Which of the samples represents expression after 9 hours of culturing a direct knockdown of NUPR1? Respond with a GSM-prefixed label.
GSM869014
One of the more modern platforms identified in our search for pancreatic cancer studies conducted in GEO is the Affy gene 1.0 ST used in GSE35463. When we acquire this, we obtain an ExpressionSet instance. Elements in the phenoData inform us that experiments used a combination of MiaPaCa2 and Panc1 cells, and that Nupr1, RelA/p65, RelB and IER3 were knocked-down using 140 ng of specific siRNAs.
What is the transcript cluster id for NUPR1? Use select on
hugene10sttranscriptcluster.db.:
BiocInstaller::biocLite("hugene10sttranscriptcluster.db")
library(hugene10sttranscriptcluster.db)
##
select(hugene10sttranscriptcluster.db, keys="NUPR1", keytype = "SYMBOL", columns="PROBEID")
## SYMBOL PROBEID
## 1 NUPR1 8000574
What is the three-letter acronym for the data processing method used in developing the expression quantifications in this experiment?
RMA
Use pcl$data_processing
Form the vector of four time-specific differences between siCtrl-treated and siNupr1-treated cultures. Use shapiro.test to assess whether there is a substantial departure from a Normal distribution for these differences.
What is the p-value for the test for non-normality?
# PROEID can be taken from previous question
eshift = exprs(pcl)["8000574", 7:10] - exprs(pcl)["8000574", 11:14]
shapiro.test(eshift)
##
## Shapiro-Wilk normality test
##
## data: eshift
## W = 0.89471, p-value = 0.4052
Given that the Shapiro-Wilk test does not reject a Gaussian model for this tiny dataset, we might proceed to use a paired t-test to assess the null hypothesis that siNupr1 does not shift the mean trajectory of NUPR1 expression from 0 to 9 hours in the pc cell cultures.
What is the p-value?:
t.test(eshift)
##
## One Sample t-test
##
## data: eshift
## t = 6.7499, df = 3, p-value = 0.006642
## alternative hypothesis: true mean is not equal to 0
## 95 percent confidence interval:
## 0.4593764 1.2789686
## sample estimates:
## mean of x
## 0.8691725
With the small sample size it may be possible to do a better job of estimating the standard error of the effect estimate by an empirical Bayes method that assesses variability present for all genes on the array
TRUE
The Gusssian assumptions of the t-test may not be satisfied by the data > FALSE
The data have been preprocessed by RMA which may eliminate some of the signal > FALSE
t-test is robust against departures from Gaussian model.
RMA: It is unlikely that the experimental perturbations would induce large-scale changes in distribution of expression.
Correct answer emphasizes importance of using all information on variability obtained in the assay.

- PROBLEM SET:
A) Rewrite the part of the NUPR1 analysis text that begins at the words "library(hugene10sttranscriptcluster.db)" and stops after "test for non-normality?", replacing "non-normality" with "departure from normality".
B) List every gene that the NUPR1 analysis text says was knocked down using specific siRNAs.

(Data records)
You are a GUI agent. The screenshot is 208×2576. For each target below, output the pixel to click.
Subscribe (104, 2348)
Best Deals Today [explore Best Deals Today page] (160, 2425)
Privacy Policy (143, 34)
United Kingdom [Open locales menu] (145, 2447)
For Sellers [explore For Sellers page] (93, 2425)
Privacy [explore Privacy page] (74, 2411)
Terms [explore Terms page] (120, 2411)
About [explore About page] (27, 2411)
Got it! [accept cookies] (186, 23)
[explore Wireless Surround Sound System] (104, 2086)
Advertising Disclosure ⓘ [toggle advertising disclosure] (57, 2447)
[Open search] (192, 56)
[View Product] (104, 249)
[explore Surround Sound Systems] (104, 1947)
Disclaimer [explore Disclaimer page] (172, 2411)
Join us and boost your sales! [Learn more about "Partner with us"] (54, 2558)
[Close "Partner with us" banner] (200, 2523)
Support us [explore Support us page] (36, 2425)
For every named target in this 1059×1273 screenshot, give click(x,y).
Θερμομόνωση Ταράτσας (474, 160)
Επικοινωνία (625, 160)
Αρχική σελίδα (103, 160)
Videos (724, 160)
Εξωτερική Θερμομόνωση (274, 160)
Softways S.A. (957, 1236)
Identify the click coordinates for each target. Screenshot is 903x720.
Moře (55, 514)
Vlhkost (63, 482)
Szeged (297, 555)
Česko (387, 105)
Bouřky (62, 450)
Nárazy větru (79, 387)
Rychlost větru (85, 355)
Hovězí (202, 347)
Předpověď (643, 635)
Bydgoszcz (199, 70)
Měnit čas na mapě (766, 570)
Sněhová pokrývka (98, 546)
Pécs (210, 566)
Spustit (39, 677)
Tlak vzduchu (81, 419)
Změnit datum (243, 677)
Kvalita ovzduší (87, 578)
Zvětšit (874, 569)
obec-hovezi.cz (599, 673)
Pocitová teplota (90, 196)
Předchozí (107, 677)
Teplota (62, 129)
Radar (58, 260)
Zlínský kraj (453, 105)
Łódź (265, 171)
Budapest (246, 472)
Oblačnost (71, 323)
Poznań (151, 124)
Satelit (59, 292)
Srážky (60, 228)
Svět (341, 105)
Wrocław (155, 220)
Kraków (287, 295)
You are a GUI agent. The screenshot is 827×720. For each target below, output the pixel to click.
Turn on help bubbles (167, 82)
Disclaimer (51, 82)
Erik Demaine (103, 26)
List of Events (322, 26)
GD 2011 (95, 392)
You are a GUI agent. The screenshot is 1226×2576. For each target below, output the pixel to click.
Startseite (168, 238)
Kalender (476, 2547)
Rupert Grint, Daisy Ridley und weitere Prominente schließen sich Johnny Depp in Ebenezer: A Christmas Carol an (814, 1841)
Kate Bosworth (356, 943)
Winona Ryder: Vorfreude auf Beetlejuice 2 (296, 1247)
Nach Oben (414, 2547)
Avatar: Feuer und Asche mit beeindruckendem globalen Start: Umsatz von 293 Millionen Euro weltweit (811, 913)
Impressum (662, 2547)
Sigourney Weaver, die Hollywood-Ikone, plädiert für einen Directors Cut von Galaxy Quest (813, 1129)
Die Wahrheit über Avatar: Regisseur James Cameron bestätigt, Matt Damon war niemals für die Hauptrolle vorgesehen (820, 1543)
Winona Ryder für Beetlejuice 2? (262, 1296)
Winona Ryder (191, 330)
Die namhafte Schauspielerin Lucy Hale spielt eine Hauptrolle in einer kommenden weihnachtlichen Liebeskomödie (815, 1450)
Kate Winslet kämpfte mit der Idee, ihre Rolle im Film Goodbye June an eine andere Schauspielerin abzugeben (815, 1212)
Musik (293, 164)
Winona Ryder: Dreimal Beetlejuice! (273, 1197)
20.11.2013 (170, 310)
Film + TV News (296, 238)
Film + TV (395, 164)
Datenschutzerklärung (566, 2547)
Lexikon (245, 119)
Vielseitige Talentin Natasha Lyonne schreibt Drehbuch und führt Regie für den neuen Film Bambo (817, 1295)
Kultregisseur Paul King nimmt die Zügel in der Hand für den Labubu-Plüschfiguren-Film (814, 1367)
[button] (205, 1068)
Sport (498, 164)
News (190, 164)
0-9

- RESPONSES:
A)
library(hugene10sttranscriptcluster.db)
##
select(hugene10sttranscriptcluster.db, keys="NUPR1", keytype = "SYMBOL", columns="PROBEID")
## SYMBOL PROBEID
## 1 NUPR1 8000574
What is the three-letter acronym for the data processing method used in developing the expression quantifications in this experiment?
RMA
Use pcl$data_processing
Form the vector of four time-specific differences between siCtrl-treated and siNupr1-treated cultures. Use shapiro.test to assess whether there is a substantial departure from a Normal distribution for these differences.
What is the p-value for the test for departure from normality?

B) Nupr1, RelA/p65, RelB, IER3